» **What you have to do**:
Search the entries for lines that contain the word "mensaje", and report each one found.

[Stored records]

┌──

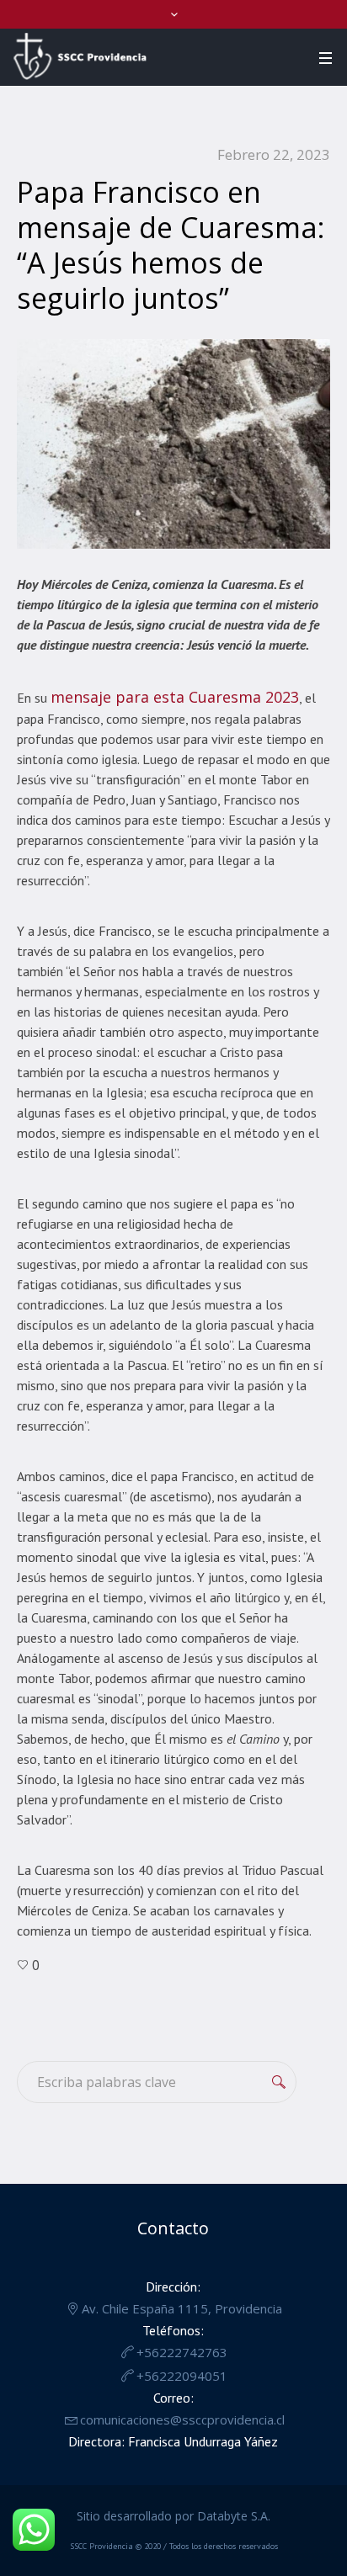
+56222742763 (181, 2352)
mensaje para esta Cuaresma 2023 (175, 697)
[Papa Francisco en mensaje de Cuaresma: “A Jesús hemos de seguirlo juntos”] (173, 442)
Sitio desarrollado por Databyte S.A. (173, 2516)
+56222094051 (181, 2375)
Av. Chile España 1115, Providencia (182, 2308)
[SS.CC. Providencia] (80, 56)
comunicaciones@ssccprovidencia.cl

└──

» **Reply to the task**:
mensaje para esta Cuaresma 2023 (175, 697)
[Papa Francisco en mensaje de Cuaresma: “A Jesús hemos de seguirlo juntos”] (173, 442)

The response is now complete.